Beijos minha querida, votos de uma saúde de plena e harmonia junto aos seus.
P.S. hoje no almoço usei Azeite Figueira da Foz em sua homenagem. Vc usa as folhas da oliveira? Aqui tornou-se moda e até nos sais de banho que estou fazendo as misturei com as ervas.Eita Portugal cheio de coisas e pessoas gostosas ..bacalhau, castanha, azeite, dDilita, Olímpio Zito, Tuta...
Paradinha para o Abraço aquecido.
gostei do conto e da realidade do mesmo, e do comentário de Nouredini (pois, às vezes só se aproveita os botões!!!).
Quanta dedicação, nascida da aflição, e quanta arte nascida com a autora - é desse tecido que são feitas as relações entre as pessoas, mas nem sempre somos capazes de aproveitar o estrago e refazer as obras...não é para todos!
Ariana
Querida Lena
Fico contente ao saber que gostou da minha história, e também que com ela recordou os seus pais. Dantes as roupas eram muito cuidadas (eu ainda gosto disso)mas actualmente está tudo aligeirado.
Eu ainda guardo o ferro antigo a carvão.
Pesadão... mas passava bem.
Beijinho.
Ivone amiguinha
Obrigada por seu comentário, e por me equiparar com sua mãe.
A costura é uma arte bonita,mas com o casamento deixei de costurar para fora.

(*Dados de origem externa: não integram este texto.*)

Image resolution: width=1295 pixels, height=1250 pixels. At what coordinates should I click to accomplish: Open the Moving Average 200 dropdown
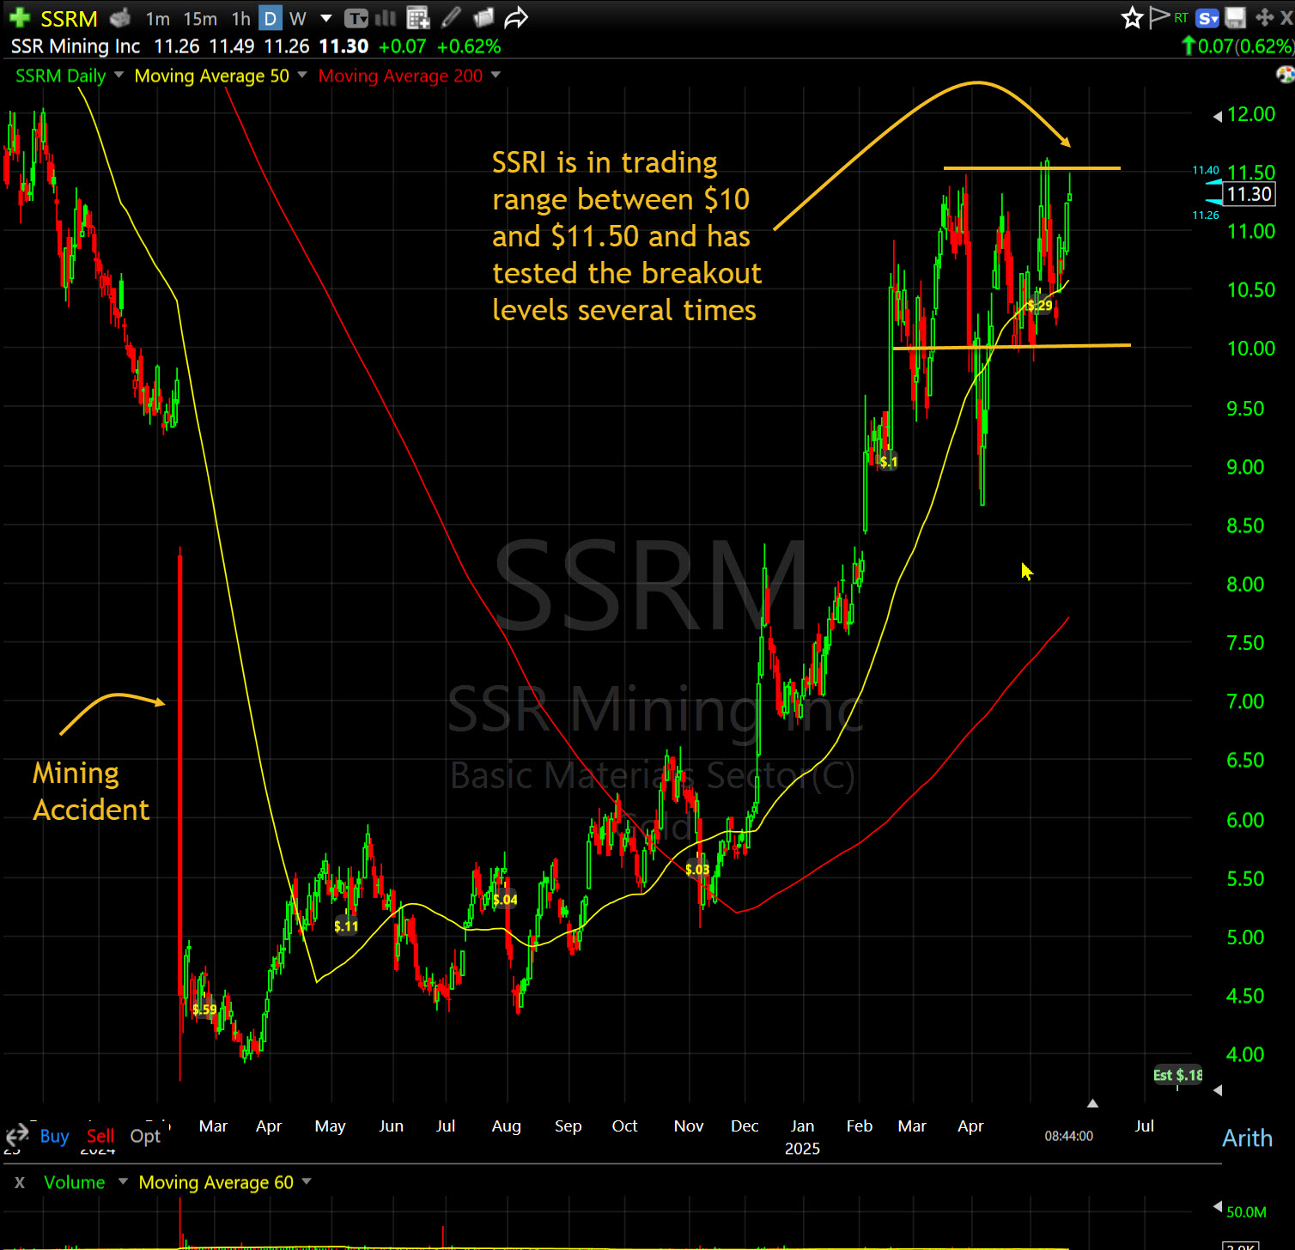tap(496, 76)
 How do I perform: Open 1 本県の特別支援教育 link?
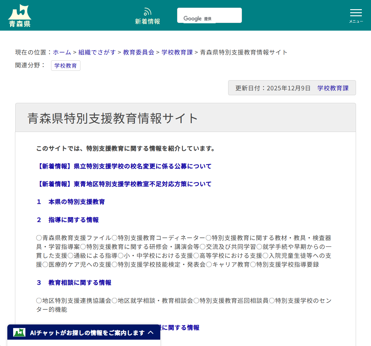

Porém para a familia de casa
continuei no activo durante anos.
Beijinho, e volte sempre.
Nouredini amiga
Respondi, no seu café e bolinho, onde encontrei um post maravilhoso sobre a minha pessoa, que me deixou tão contente, e até emocionada com a sua dedicação e disponibilidade para me presentear...
Beijinho abraço, e o meu obrigada.
Olá Liliane.
Claro que vamos ser amigas, vamo-nos visitando sempre que haja possibilidade. Poderá não ser com assiduidade, mas com alguma regularidade irá acontecer.
Entretanto, um abraço, e um bom dia.
Para Folhas de Outono;
Linda Severa Cabral, obrigada por ter vindo, e explicado "tudo".
Cá a espero.
Abraço.
Para Folhas de Outono;
Linda Severa Cabral, obrigada por ter vindo, e explicado "tudo".
Cá a espero.
Abraço.
Olá Zito
Obrigada!
Li o seu comentário no Café e Bolinho.
Abraço.
Olá Ligia
Já tinha saudades de a ver por aqui.
Beijinho à D. Aparecida, outro para si.
Olá Evaldo
Gosto sempre de ler os comentários que me deixa. Os anos passados sempre guardam recordações. As menos boas a gente põe de lado; ignora-as. As outras revemo-las, e temos saudades.
Abraço.
Ariana
Benvinda pela vez primeira.
Espero "vê-la" mais vezes por aqui.
Não tem blog?
Beijinho, e obrigada pelo seu comentário.